Ket. Foto: Pekerja melihat telepon pintarnya dengan latar belakang layar pergerakan harga saham di Bursa Efek Indonesia, Jakarta. — Sumber: Antara

"Namun peluang tersebut hanya dapat diwujudkan apabila pemerintah mampu memperkuat transparansi, tata kelola, dan kepastian hukum," ujar Hardjuno dalam keterangan yang diterima di Jakarta, Sabtu (27/6).

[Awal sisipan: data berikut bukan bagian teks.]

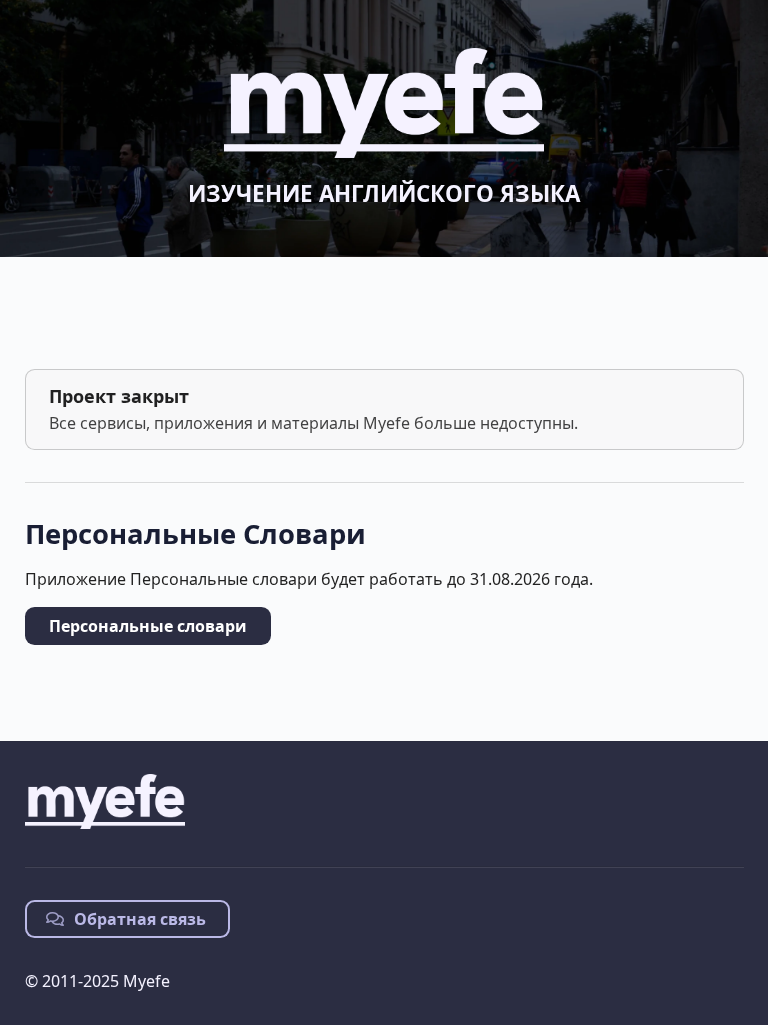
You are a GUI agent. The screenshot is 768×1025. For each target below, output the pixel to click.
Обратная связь (138, 919)
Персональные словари (148, 626)
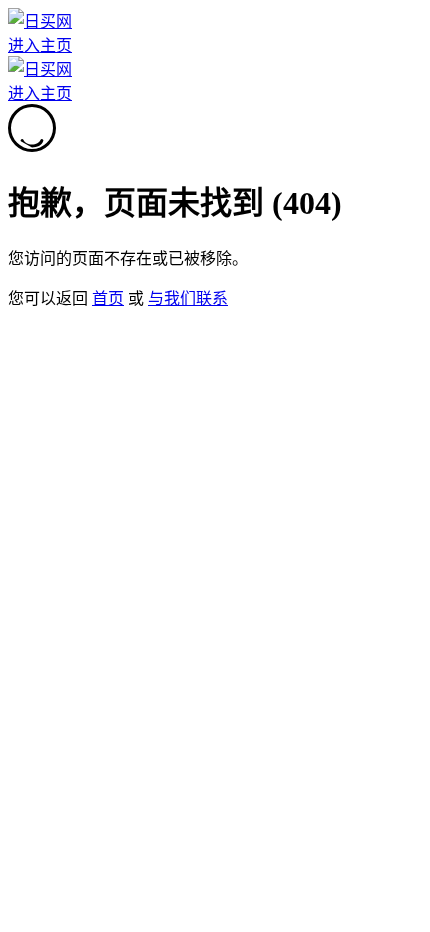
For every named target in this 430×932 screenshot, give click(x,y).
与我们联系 (188, 298)
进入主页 (40, 45)
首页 (108, 298)
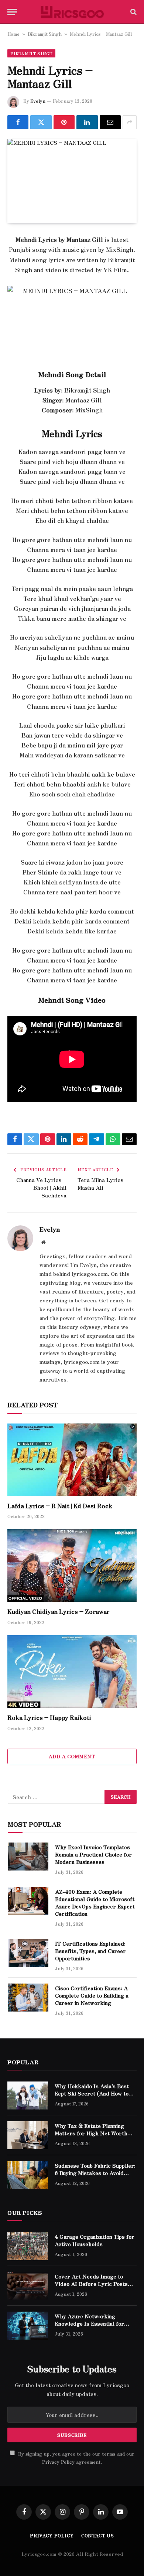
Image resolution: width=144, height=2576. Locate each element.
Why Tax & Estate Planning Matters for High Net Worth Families (91, 2133)
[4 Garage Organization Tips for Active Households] (27, 2246)
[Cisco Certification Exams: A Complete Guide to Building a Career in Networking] (28, 1998)
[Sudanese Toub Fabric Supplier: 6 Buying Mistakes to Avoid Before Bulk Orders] (27, 2175)
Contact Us (97, 2535)
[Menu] (12, 12)
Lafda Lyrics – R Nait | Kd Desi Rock (59, 1505)
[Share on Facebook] (17, 122)
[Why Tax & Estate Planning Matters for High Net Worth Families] (27, 2135)
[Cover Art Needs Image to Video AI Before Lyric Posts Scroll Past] (27, 2286)
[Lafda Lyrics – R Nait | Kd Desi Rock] (72, 1460)
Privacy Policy (58, 2461)
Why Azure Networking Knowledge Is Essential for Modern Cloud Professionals (91, 2323)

Ia menilai potensi Indonesia sangat besar, tetapi tidak cukup hanya mengandalkan besarnya pasar. Faktor utama yang dibutuhkan investor adalah kepercayaan. Menurutnya, jika transparansi, kepastian hukum, dan integritas pasar terus diperkuat, Indonesia berpeluang menjadi salah satu tujuan investasi paling menarik di kawasan. Sebaliknya, tanpa perbaikan tata kelola, Indonesia berisiko kehilangan peluang masuknya modal global yang sangat dibutuhkan untuk mendukung pembangunan nasional.

Hardjuno menilai catatan terbaru dari Morgan Stanley Capital International (MSCI) harus menjadi momentum bagi pemerintah untuk melakukan reformasi yang lebih mendasar terhadap pasar modal Indonesia.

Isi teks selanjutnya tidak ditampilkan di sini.